[Start of Passage given]

Abramoff was sentenced last
week in Washington to four years in federal prison for fraud, tax
evasion and conspiracy to bribe public officials, such as former
U.S. Rep. Robert W. Ney, R-Ohio.
Abramoff already is two
years into a nearly six-year sentence for another fraud case
involving the purchase of the Dania Beach-based SunCruz gambling
cruise line.
U.S. District Judge
Ellen Huvelle could have sentenced Abramoff to 11 years, but she
gave him credit for helping the FBI investigate a number of
politicos caught in the lobbyist's vast influence-peddling scandal.
Abramoff's two federal
sentences will run concurrently.
Greenberg has said much of
Abramoff's conduct was unknown to the Miami-based law firm until he
pleaded guilty in Washington in 2006.
"The acts of Jack Abramoff
were illegal and a result of his efforts to deceive his clients and
his former firm. He was asked to leave our firm more than four years
ago," Greenberg spokeswoman Jill Perry said. "His plea agreement
acknowledges that he defrauded Greenberg Traurig, and the
restitution order recognizes that our firm was a victim of his
illegal acts."
Huvelle ordered Abramoff to
pay $15 million in restitution. Perry didn't have comment regarding
any restitution to Greenberg Traurig.
Abramoff cost his former
employer plenty, the memo shows.
Abramoff encouraged his
lobbying team to conceal the identity of recipients of trips,
dinners and other gifts on internal Greenberg Traurig reports to
hide the identity of public officials receiving the favors,
according to the government sentencing memo.
Also noted, but not in
detail, was that Abramoff committed private honest services fraud
against his employer.
"He directed a wireless
company to pay lobbying fees due to Greenberg Traurig to Abramoff's
nonprofit, the Capital Athletic Foundation," the memo states.
A 2005 Senate inquiry found
the charity was used to pay for overseas trips for Ney, House
Majority Leader Tom DeLay and former Christian Coalition leader
Ralph Reed. CAF also was used to funnel large fees from Indian
tribes to lawmakers.
Prosecutors say Abramoff
asked a tribal client to pay the "vast bulk" of his fees through
DeLay aide Michael Scanlon's public relations firm, Capital Campaign
Strategies, which cut fees meant for Greenberg.
Abramoff also convinced the
Pueblo of Sandia Indian tribe in New Mexico to hire Scanlon,
reducing Greenberg's proposed fee from $125,000 to $50,000 per
month.
Because of the Scanlon
hire, Greenberg lost its share of the additional fees that might
have been paid by the Sandia tribe to Abramoff, depending on the
outcome of their negotiations, according to the sentencing
memorandum.
The tribe hired Abramoff
and Scanlon to lobby on its behalf in a legal dispute related to a
mountain revered by the tribe as sacred.

[End of Passage given]
[Start of Provided records]

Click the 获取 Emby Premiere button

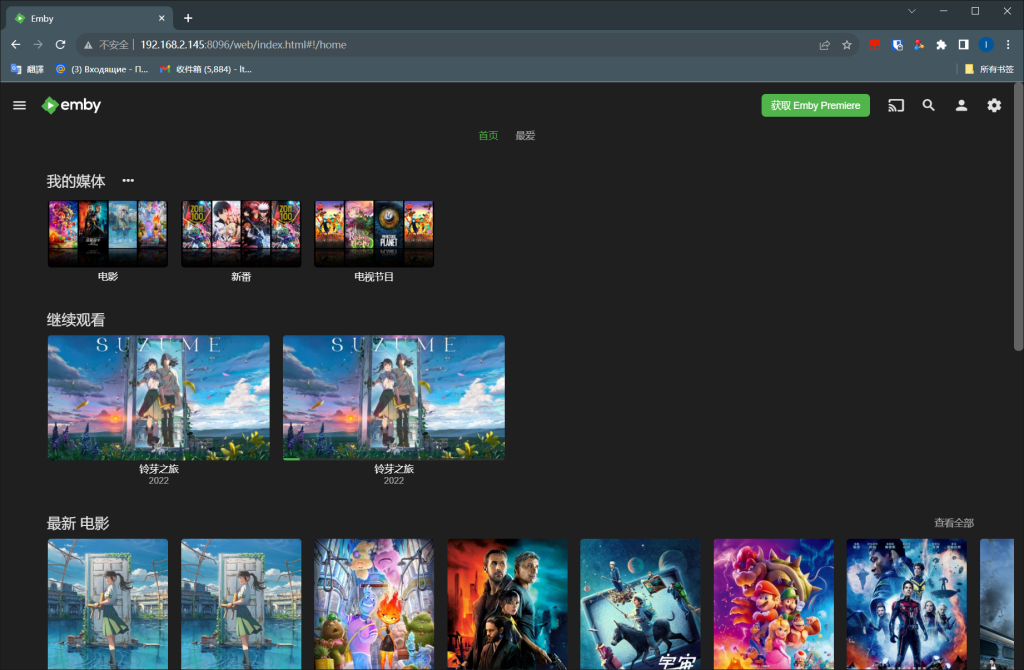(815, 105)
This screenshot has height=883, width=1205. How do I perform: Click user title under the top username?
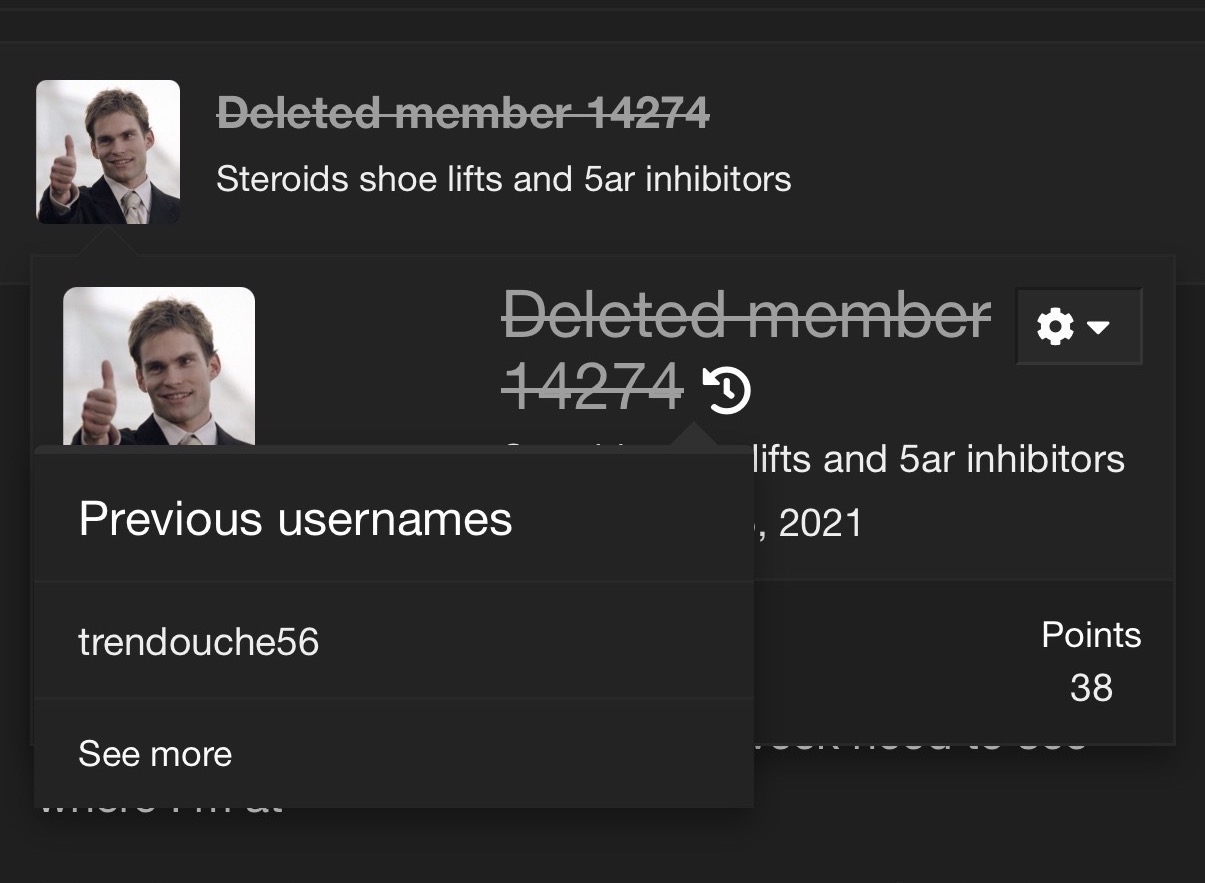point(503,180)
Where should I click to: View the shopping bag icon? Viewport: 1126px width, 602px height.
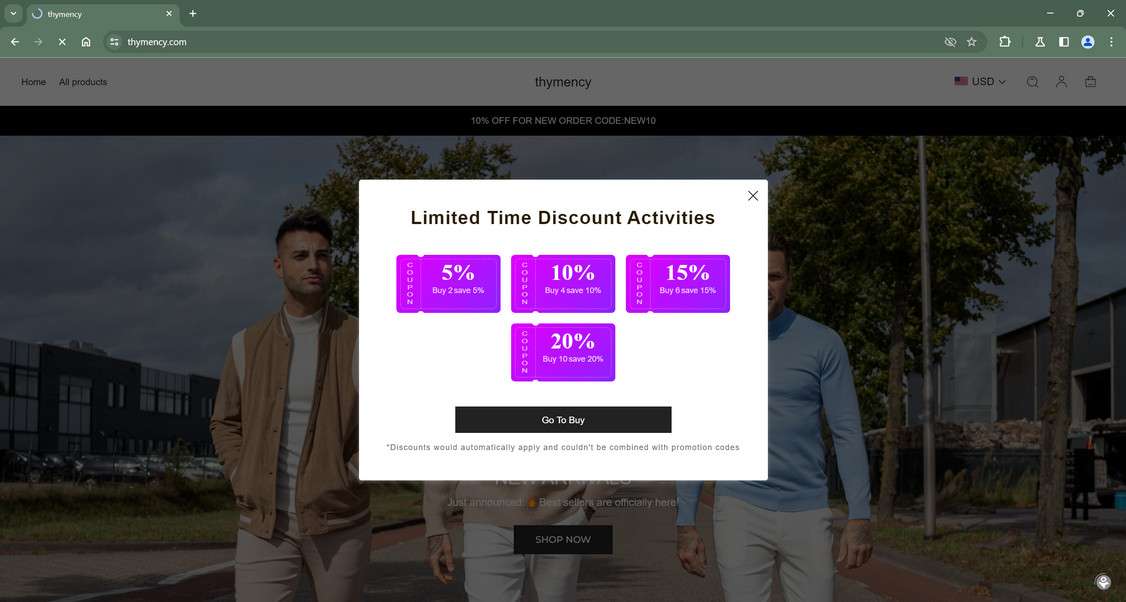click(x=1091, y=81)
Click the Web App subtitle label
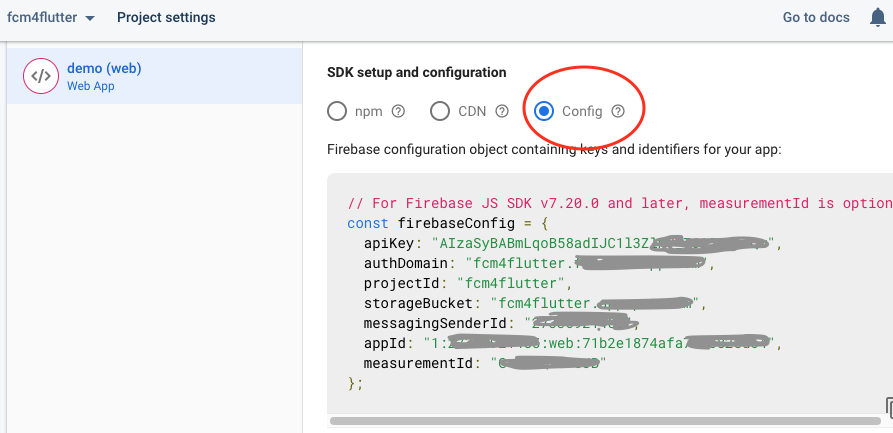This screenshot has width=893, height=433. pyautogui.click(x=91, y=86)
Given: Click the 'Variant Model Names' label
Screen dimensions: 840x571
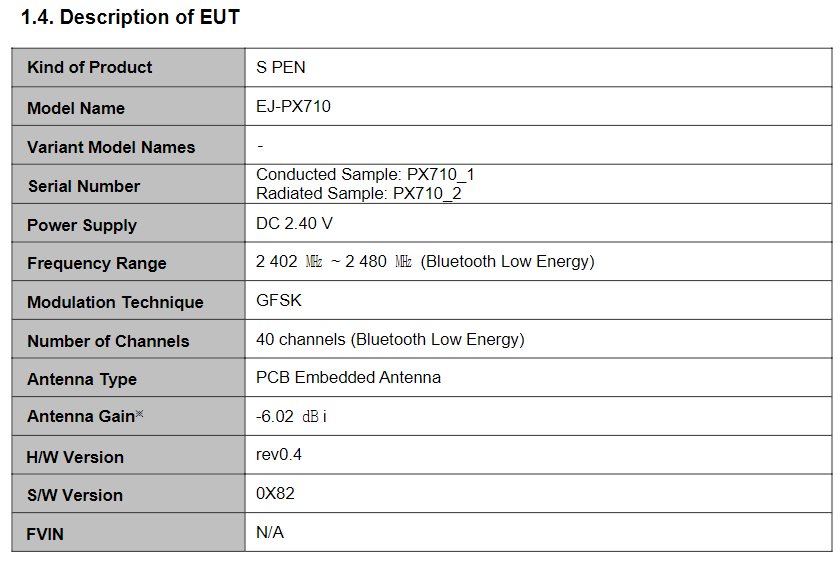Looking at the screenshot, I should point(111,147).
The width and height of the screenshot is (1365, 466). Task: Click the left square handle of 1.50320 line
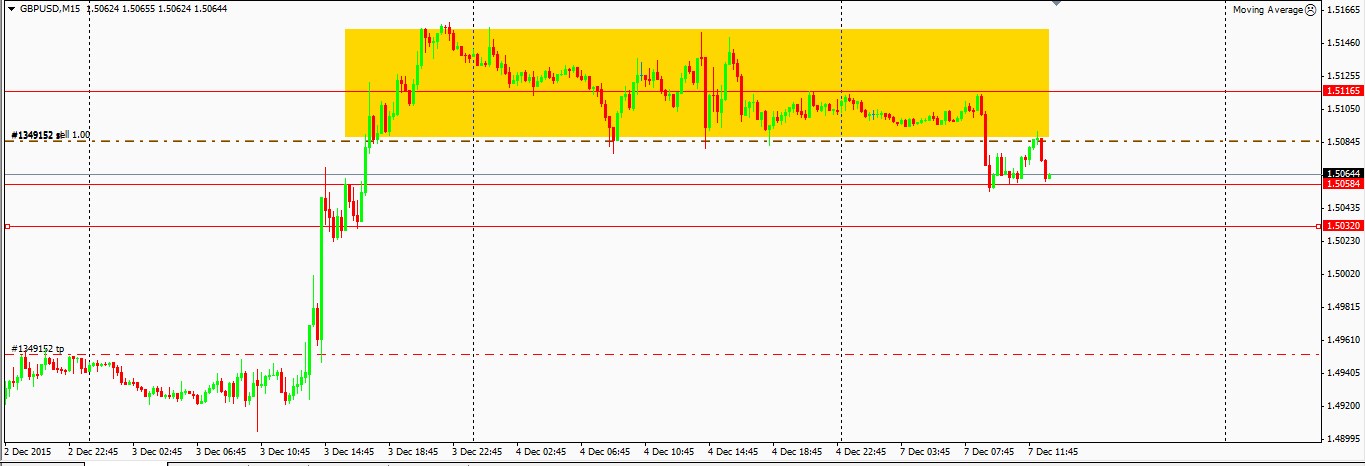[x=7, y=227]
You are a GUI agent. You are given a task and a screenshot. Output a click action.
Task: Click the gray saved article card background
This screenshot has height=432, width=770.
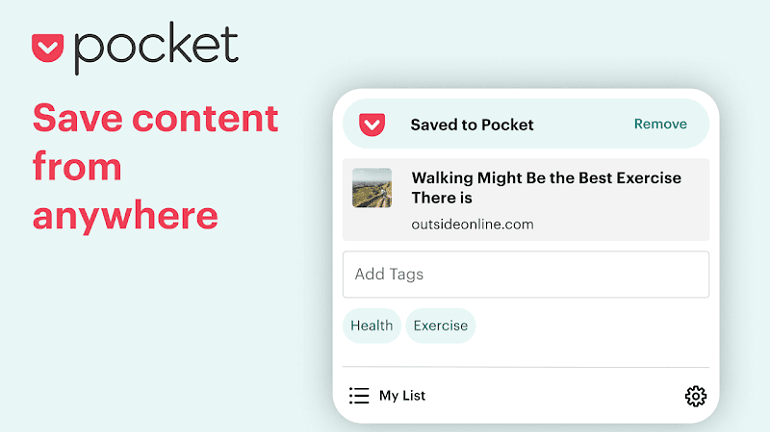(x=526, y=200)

[End of Provided records]

**Problems**
A: Print the article on Abramoff's sentencing starting at "U.S. District Judge" and ending at "will run concurrently.".
B: Summarize the article on Abramoff's sentencing in two sentences.

**Responses to the exercise**
A:
U.S. District Judge
Ellen Huvelle could have sentenced Abramoff to 11 years, but she
gave him credit for helping the FBI investigate a number of
politicos caught in the lobbyist's vast influence-peddling scandal.
Abramoff's two federal
sentences will run concurrently.

B: Jack Abramoff was sentenced in Washington to four years in federal prison for fraud, tax evasion and conspiracy to bribe public officials, to run concurrently with his nearly six-year sentence in the SunCruz case, and was ordered to pay $15 million in restitution. The government sentencing memo shows he also cost his former firm, Greenberg Traurig, by having his team conceal gift recipients on internal reports and by diverting fees due to the firm to his nonprofit and to Michael Scanlon's public relations firm.